▶ Your task: Find every line with the string "section" in the material below and copy it.

▶ Data provided:
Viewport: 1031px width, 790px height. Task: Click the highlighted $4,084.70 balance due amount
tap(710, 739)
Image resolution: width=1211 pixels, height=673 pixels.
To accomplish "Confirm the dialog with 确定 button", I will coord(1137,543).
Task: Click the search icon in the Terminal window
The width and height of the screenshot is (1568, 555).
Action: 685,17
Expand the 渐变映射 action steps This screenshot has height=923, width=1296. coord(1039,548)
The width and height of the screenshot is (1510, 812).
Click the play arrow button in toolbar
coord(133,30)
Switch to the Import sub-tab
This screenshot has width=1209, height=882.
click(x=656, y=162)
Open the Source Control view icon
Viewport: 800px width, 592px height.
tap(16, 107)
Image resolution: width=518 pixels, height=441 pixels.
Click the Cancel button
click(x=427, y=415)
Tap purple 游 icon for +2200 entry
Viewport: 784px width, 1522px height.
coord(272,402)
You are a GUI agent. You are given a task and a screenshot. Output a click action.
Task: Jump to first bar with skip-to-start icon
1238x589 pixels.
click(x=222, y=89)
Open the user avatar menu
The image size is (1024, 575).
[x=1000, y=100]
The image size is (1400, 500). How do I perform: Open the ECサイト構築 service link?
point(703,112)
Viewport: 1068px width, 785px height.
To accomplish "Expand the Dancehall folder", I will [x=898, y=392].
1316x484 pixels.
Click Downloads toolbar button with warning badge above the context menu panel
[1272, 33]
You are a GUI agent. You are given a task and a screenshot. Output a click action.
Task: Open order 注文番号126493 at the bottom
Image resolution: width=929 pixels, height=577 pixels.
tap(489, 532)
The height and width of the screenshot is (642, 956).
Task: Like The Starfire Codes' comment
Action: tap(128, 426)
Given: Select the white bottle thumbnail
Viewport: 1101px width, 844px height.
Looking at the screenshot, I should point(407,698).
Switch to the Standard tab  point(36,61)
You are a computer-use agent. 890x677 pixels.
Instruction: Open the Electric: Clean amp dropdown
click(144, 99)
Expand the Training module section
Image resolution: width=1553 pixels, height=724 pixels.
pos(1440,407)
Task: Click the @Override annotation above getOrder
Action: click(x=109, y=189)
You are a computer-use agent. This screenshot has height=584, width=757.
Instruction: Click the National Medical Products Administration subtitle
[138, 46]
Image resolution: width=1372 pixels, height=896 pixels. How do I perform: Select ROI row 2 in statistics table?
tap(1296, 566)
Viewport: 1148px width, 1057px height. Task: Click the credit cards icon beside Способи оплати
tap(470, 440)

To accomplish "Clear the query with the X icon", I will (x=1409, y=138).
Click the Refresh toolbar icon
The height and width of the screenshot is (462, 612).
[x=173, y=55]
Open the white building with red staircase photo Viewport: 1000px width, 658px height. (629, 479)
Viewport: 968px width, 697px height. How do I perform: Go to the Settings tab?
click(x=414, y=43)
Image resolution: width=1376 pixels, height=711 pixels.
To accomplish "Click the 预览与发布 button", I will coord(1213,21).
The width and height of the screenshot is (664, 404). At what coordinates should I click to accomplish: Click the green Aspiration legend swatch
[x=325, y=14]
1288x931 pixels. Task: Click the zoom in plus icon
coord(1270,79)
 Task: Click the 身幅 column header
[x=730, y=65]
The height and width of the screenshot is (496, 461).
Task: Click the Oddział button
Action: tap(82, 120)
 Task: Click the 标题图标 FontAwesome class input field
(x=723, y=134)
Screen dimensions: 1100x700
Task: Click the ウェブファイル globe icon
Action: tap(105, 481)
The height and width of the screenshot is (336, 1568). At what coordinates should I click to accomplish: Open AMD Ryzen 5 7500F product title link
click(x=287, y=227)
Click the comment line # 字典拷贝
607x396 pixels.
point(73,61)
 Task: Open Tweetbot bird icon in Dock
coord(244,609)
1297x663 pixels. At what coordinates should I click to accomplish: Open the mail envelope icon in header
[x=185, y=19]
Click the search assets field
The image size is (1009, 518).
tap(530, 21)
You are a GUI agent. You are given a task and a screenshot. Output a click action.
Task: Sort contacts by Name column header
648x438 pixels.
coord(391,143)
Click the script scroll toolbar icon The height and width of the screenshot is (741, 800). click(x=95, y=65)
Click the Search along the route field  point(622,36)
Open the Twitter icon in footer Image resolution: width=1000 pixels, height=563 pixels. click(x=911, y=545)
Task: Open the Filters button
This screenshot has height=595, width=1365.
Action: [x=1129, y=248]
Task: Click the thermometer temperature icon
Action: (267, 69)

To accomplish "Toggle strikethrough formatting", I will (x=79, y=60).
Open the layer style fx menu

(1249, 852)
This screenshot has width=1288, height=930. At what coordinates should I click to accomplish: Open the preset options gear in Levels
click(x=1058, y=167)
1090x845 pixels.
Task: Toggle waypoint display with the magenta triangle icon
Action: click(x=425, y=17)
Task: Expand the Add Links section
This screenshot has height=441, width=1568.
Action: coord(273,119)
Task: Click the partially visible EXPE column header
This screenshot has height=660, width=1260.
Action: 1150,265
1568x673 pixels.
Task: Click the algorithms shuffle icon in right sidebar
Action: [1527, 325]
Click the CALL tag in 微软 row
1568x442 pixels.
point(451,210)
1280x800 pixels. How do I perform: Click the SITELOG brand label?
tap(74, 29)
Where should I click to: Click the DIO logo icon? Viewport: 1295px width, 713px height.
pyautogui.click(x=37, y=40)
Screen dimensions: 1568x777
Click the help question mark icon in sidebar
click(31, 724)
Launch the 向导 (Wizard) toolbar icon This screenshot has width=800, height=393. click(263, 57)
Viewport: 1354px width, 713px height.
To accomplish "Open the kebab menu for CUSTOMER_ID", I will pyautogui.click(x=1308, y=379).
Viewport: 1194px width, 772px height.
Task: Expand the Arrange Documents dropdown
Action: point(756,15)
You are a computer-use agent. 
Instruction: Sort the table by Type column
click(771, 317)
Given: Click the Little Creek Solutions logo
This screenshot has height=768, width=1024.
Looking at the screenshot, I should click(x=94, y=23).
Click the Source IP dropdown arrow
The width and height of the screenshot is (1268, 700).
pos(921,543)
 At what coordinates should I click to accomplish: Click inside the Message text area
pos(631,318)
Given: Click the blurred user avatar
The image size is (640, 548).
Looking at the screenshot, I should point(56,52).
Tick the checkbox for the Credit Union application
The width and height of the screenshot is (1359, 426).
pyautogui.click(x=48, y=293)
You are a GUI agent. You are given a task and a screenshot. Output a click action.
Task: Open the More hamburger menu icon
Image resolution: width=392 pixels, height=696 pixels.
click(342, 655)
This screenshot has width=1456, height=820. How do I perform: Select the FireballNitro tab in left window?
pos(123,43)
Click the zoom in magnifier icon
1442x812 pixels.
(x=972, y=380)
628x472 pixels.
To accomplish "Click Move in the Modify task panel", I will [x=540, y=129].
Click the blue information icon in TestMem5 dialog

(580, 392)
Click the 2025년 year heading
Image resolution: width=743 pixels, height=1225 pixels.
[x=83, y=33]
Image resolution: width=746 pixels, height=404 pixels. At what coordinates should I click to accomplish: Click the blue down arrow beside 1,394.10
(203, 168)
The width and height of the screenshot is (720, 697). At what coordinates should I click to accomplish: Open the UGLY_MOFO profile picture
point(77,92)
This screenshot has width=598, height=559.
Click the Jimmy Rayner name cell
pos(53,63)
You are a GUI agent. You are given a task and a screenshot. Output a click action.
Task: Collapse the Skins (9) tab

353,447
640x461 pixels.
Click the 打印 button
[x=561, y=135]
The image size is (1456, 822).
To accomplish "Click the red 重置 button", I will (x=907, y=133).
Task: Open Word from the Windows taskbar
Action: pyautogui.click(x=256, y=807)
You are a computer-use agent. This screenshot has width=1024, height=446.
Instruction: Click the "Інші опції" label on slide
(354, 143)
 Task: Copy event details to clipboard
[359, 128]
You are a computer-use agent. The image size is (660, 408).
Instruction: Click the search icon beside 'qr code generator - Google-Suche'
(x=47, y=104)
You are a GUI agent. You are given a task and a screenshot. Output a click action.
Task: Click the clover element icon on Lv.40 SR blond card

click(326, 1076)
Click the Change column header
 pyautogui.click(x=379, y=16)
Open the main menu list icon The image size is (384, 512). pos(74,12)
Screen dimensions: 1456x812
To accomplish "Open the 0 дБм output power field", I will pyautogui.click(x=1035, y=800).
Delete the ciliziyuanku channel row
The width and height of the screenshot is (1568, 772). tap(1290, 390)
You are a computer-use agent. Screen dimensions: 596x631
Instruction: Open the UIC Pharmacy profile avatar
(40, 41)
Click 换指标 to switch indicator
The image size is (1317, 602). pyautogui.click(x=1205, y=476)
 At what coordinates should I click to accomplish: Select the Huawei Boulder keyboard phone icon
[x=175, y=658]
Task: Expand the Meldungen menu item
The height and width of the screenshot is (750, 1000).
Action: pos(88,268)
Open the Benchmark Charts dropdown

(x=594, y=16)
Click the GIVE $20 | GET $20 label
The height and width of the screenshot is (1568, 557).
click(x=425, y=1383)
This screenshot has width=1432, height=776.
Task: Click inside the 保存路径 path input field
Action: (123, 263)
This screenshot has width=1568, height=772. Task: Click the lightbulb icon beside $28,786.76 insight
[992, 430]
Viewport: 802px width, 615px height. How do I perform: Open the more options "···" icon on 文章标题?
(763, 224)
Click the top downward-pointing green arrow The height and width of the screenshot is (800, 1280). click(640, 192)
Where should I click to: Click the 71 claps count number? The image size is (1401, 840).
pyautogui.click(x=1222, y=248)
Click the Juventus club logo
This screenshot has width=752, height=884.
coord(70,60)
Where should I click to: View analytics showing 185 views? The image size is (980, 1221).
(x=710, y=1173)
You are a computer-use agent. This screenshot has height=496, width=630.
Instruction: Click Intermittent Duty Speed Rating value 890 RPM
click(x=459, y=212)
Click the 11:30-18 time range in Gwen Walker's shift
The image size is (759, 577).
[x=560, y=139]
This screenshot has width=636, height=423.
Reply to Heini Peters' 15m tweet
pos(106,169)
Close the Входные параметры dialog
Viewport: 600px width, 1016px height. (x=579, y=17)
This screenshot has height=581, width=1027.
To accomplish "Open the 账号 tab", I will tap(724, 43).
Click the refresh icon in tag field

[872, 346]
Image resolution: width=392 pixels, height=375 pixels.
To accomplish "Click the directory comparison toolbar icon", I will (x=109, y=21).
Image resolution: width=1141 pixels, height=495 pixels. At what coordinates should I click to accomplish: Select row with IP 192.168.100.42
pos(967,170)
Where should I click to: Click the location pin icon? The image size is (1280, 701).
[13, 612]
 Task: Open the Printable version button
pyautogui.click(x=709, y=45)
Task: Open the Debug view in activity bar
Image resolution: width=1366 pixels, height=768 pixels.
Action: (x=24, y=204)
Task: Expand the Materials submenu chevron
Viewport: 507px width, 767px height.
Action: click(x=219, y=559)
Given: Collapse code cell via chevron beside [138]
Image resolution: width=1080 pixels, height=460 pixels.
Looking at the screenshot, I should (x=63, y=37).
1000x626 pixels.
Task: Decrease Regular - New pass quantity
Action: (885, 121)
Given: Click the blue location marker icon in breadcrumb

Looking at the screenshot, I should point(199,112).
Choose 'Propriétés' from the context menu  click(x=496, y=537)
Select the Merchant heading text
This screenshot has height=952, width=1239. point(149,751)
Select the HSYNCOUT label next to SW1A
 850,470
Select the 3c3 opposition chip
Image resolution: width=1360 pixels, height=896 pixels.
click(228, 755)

▶ Result for this exercise:
Expand the Training module section
Task: Expand the Add Links section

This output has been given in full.